While ordering, the site upsold me on two additional kits for $14.99 each, each including the levitation DVD, “free” with shipping and handling.
Again, I didn’t read the fine print.
So imagine my surprise when the shipping-confirmation email arrived letting me know I had been billed $162.84 for the three kits and DVDs.
TV Products Direct dinged me for $62.91 in shipping and handling charges. That’s $20.97 each. Clearly, TV Products Direct upped the shipping and handling on the $14.99 kits to about 24 bucks apiece.
I understand that shipping-and-handling charges are not the true cost of shipping. They’re a psychological technique aimed at creating a perception of value while layering on revenue.
But $62.91 for three magic kits?
So now I’m pissed, but Max really wants to learn to “lemitate, please, please, please” so I let it go.
Then a couple days later the phone rings. Caller ID says it’s Clearwater, FL.
A woman on the other end of the line says my kits are about to ship, but she just wants to make sure she has the right address. She rattles the address off, I verify and then she tries to upsell me again. I politely say “no, I won’t be buying anything else. Please just ship the product.”

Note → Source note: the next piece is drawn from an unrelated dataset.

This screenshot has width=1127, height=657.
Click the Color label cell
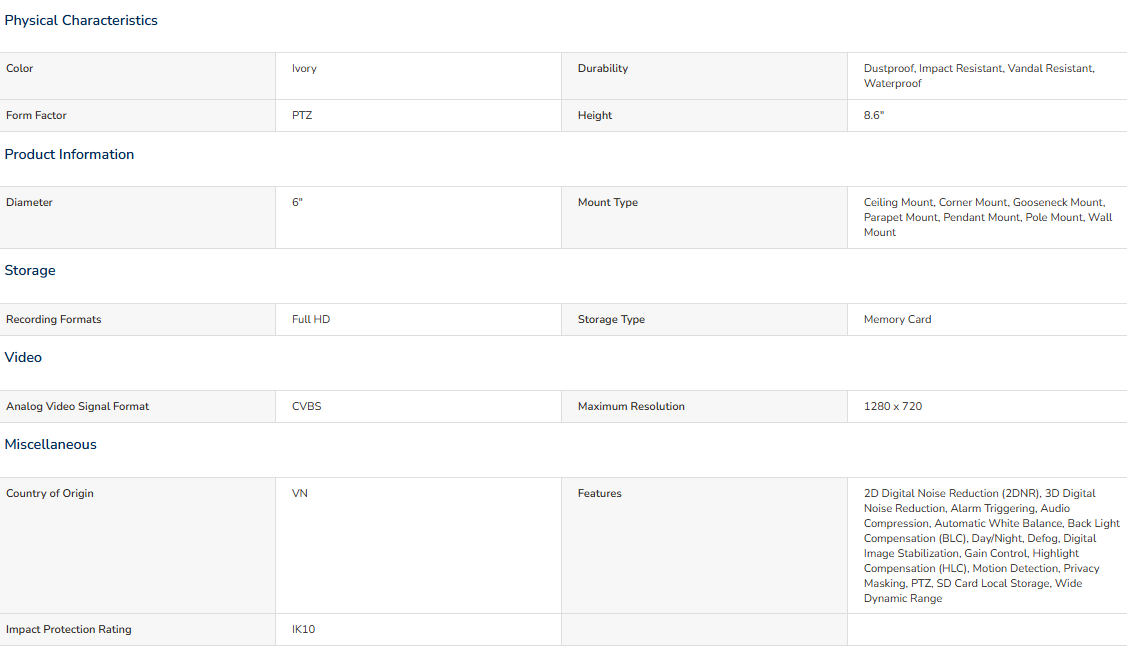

A couple days later the phone rings again. Again, caller ID says it’s Clearwater, FL. What is it about Florida that brings out the worst in DMers?
A woman on the other end of the line says my kits are about to ship, but she just wants to make sure she has the right address, to which I say: “You’ve already done this. Just ship the goddam product.”
Oh, and then there were the unsolicited emails. Seven days after I received the message informing me of $62.91 in shipping-and-handling charges, an email arrives from TV Products Direct pitching me on … drum roll please … the Criss Angel Mindfreak Platinum Magic Kit.
I still had yet to receive the three kits I already bought.
There’s an old tenet in direct marketing that says the best time to get someone to place another order is right after they’ve received the current one. Presumably, they’re satisfied with their purchase and have warm fuzzies about the company so they’ll be more likely to order again.
This is why charities hit donors up immediately after they’ve given. Yes, the practice irritates some, but it pays off in more donations.
TV Products Direct has apparently taken this concept and turned it on its Satanic head.
Not only that, the company has since added me to its email file—no surprise—and pitched me on, among other things, “My Best Fish Friend, Raise your own beautiful living fish at home,” and “Rejuvenate, New way to clean and restore your car without water.”
Let me guess, gold fish and car wax, each “free” with some whopping shipping-and-handling fees.
Oh, and let’s not forget the levitation DVD.
In it, Angel explains the technique was invented by a musician. After some dramatic breathing and arm flailing, he turns his back at a 45-degree angle to the small audience, puts his arms out and lifts his heels an inch or two off the ground.
He then demonstrates that what he did was push up on the toe that was hidden from view, giving the illusion of levitation.
He then explains the trick is best done in black shoes.
That’s the average shipping-and-handling charge I paid for each of those DVDs so my son and two of his friends could learn to stand on one toe to make it look like they’re levitating.
And now Max is begging for a pair of black shoes.